Aim of the exercise: Retyping should cover only the lines from the one containing "The width and height of the screenshot is (387, 500)." through the final line of the records, with pictures omitted.

Stored data:
■ ■ ■ ■ ■
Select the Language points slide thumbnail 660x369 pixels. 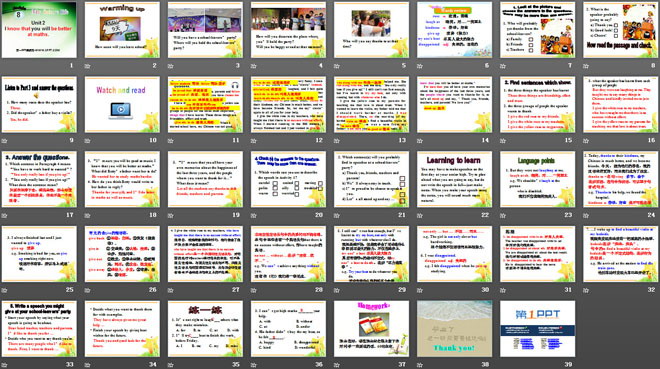click(538, 179)
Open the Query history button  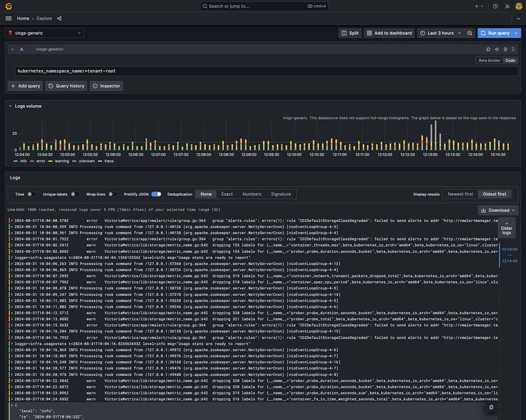[x=66, y=86]
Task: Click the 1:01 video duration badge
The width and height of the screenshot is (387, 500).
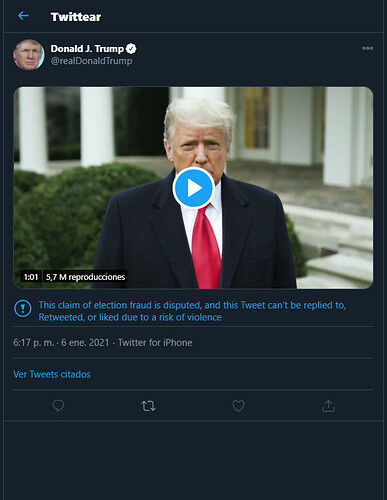Action: click(x=31, y=277)
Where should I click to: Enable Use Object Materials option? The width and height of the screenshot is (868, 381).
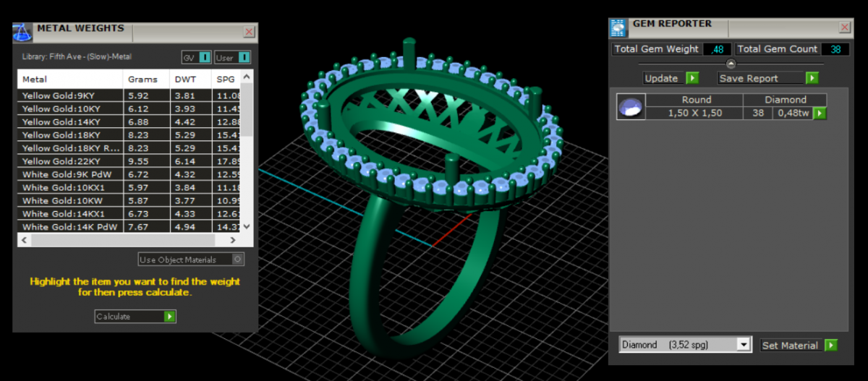point(239,260)
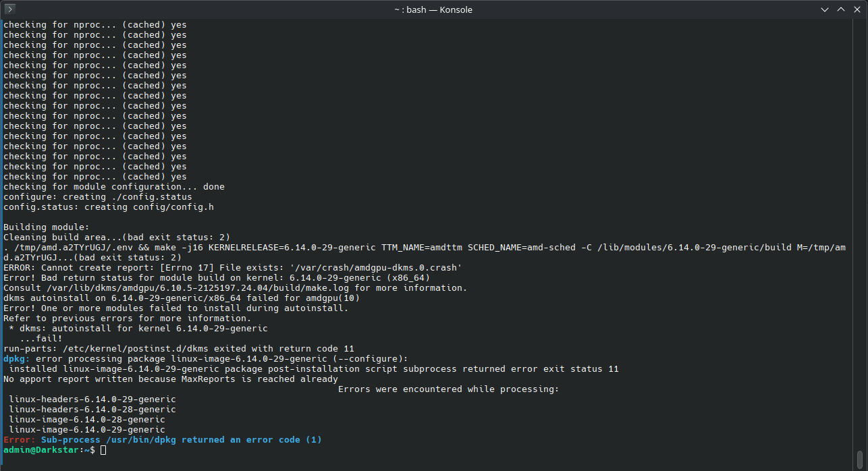The height and width of the screenshot is (471, 868).
Task: Click the blue 'dpkg:' error label
Action: coord(17,359)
■ ■ ■ ■ ■
Your response:
The width and height of the screenshot is (387, 500).
Action: click(x=31, y=277)
Where should I click to: Enable Use Object Materials option? The width and height of the screenshot is (868, 381).
point(239,260)
The height and width of the screenshot is (471, 868).
Task: Click the blue 'dpkg:' error label
Action: coord(17,359)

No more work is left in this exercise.